Veinte años después página 5

El director de la cárcel y Beaufort se habían hecho amigos, aunque no tanto como para que lo ayudara a escapar. El jefe fue a comer unos pasteles al día siguiente y regresó a jugar a la pelota con el preso. Beaufort lanzó la pelota y grito:

—¡Bolita, por favor!

Al hacerlo, se dio cuenta que el trabajador que estaba ahí era ¡el conde de Rochefort! De seguro recuerdas que es el amigo de D’Artagnan.

La pelota que le regresó parecía diferente, así que dijo que estaba cansado y se regresó a su cuarto. La bola tenía adentro una carta que decía:

La hora de su libertad está cerca. Mañana pida un pastel en la tienda. No lo coma hasta que se encuentre solo.

Conde de Rochefort.

Al día siguiente habría una fiesta, así que Beaufort pidió un pastel para comer. Como todavía faltaban muchas horas, le preguntó a Grimaud:

—¿Qué contendrá el pastel?

—Dos puñales, una cuerda y una mordaza para ponerla en la boca de quien quiera gritar.

Capítulo 11

Beaufort estaba en su celda. Cerca de él se escuchaban las risas de sus ocho guardias. De lejos, alcanzaba a ver a Grimaud. ¡Se veía tan serio! Le costaba trabajo creer que él le ayudaría a escapar.

Dieron las seis. La comida ya estaba puesta en la mesa. En medio de ella estaba un gran pastel.

—Usted se ve muy feliz —dijo el jefe de la cárcel—, no estará pensando en escapar, ¿verdad?

Beaufort se rio como si hubiera dicho el mejor chiste de la historia.

—Tengo más de cuarenta formas de escapar —dijo Beaufort.

—¡Vaya! Son muchas. Cuénteme una —dijo el jefe, también en tono de broma.

—Claro que sí. Mire usted. Por ejemplo, puede pasarme ese pastel que está al centro de la mesa.

El jefe se lo dio.

—Ahora, para escapar, también necesito saber qué sucede afuera de la Bastilla.

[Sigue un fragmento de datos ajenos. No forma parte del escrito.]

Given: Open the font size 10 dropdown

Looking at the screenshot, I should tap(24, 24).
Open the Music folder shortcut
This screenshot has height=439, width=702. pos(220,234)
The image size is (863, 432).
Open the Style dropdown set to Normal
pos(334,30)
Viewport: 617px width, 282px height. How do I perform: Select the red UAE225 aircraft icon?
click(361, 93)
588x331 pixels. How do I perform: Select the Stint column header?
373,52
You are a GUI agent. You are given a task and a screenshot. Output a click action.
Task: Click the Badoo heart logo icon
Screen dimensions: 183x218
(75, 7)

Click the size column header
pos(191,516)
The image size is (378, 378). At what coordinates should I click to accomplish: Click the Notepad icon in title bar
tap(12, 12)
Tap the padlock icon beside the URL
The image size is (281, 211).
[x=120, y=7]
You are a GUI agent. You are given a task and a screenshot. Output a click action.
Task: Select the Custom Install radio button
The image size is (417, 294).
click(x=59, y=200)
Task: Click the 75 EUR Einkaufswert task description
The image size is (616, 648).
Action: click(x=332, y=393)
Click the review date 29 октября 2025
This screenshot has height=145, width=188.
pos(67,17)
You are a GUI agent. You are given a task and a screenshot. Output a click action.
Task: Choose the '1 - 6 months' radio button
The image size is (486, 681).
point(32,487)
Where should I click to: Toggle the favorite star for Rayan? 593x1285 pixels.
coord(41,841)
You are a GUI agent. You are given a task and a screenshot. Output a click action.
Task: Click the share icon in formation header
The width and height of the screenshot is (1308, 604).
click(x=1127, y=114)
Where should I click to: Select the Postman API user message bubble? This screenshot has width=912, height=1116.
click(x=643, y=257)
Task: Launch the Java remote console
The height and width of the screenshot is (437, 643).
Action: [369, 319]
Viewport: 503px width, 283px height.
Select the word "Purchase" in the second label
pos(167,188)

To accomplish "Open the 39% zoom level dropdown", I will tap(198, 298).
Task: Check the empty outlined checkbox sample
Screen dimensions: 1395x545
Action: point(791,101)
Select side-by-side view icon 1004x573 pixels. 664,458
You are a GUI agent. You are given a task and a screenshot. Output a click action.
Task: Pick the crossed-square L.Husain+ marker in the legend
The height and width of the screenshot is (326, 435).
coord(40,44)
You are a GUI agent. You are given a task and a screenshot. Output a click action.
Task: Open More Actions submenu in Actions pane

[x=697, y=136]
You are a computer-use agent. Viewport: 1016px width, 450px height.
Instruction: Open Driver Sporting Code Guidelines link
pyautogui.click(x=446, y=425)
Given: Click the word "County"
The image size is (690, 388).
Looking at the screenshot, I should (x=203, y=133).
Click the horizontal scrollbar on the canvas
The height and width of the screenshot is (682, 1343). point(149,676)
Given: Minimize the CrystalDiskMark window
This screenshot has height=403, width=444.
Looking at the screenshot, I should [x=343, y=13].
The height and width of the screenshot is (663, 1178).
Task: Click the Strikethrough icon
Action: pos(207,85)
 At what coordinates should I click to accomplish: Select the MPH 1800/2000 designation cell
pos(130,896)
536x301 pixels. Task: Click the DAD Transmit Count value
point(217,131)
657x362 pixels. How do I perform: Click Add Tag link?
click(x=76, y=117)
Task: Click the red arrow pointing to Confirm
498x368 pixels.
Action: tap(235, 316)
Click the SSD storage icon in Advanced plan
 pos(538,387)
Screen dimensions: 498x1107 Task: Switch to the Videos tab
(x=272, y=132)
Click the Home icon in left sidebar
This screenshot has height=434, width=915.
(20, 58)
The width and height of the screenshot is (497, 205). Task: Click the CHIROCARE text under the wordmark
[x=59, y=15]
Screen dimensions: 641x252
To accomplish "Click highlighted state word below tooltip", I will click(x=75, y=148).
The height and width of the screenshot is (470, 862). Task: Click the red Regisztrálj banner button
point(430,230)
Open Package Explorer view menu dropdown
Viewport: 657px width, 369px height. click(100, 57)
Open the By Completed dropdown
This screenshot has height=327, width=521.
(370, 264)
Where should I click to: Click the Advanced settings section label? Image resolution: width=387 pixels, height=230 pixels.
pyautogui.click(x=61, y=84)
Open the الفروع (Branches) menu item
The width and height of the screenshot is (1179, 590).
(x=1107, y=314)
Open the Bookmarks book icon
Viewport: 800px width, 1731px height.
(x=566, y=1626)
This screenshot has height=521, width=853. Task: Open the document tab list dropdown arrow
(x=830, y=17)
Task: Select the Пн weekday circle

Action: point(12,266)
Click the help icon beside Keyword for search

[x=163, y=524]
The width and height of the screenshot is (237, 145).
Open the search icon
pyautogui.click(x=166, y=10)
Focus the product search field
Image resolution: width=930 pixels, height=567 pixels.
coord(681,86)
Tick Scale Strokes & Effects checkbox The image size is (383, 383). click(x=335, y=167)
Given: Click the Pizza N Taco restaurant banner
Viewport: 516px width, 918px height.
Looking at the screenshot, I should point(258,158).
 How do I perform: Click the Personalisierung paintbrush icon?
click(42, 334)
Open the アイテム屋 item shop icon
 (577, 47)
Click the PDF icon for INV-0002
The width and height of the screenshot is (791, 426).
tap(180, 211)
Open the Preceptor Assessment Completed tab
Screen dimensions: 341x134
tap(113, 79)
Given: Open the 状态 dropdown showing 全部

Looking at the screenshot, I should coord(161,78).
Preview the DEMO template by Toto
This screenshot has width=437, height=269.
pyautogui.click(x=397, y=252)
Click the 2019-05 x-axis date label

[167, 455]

—Eso es imposible —dijo el jefe.

—Al contrario. Sólo necesito jugar a la pelota con usted, y así, cada vez que una bola pasa del otro lado del muro, puedo platicar con alguien que me dice en qué momento debo irme.

—Hace muy bien en decirme eso. Ahora lo vigilaré cuando juguemos.

—Después de eso, necesito dos caballos para que me lleven.

—Claro, pero esos caballos deberán tener alas para ir por encima del muro —dijo el jefe con una carcajada.

—No, no. Los caballos no deben subir, el que debe bajar soy yo.

—¿Cómo?

—Con una escalera.

—Pero se le olvida que una escalera no se puede meter en una pelota.

—Es cierto, pero sí cabe dentro de un pastel. Y claro, también necesito alguien que me ayude en todo esto. ¿Quién mejor que Grimaud?

—¿Grimaud? Ahora sí que se volvió loco. ¡Ese hombre lo odia!

—En fin, que voy a escapar a las siete en punto. Es decir, en unos minutos.

El jefe de la cárcel comenzó a sudar. Ya no sabía si todo era realidad o una broma.

—Es decir… ¿ahora?

—Ahora —contestó Beaufort mientras sacaba del pastel un puñal y la cuerda.

En unos cuantos movimientos, el jefe ya estaba amarrado a su silla y con una mordaza en la boca para que no pudiera gritar. En ese momento sonó el reloj.

—Las siete —dijo Grimaud quien no había dicho una palabra.

Ataron la escalera a la ventana y comenzaron a bajar. ¡Les costó muchísimo trabajo! El muro medía más de treinta metros. Al final, tuvieron que saltar de gran altura y Grimaud se lastimó una pierna. Al llegar al suelo, Beaufort dijo:

—Caballeros, después les daré las gracias, ahora es tiempo de correr.

—¡Así es! —dijo emocionado Rochefort, quien lo esperó abajo todo el tiempo.

Capítulo 12

D’Artagnan cobró el dinero que le envió el cardenal y se encontró con Porthos. Luego fueron a buscar a Mazarino.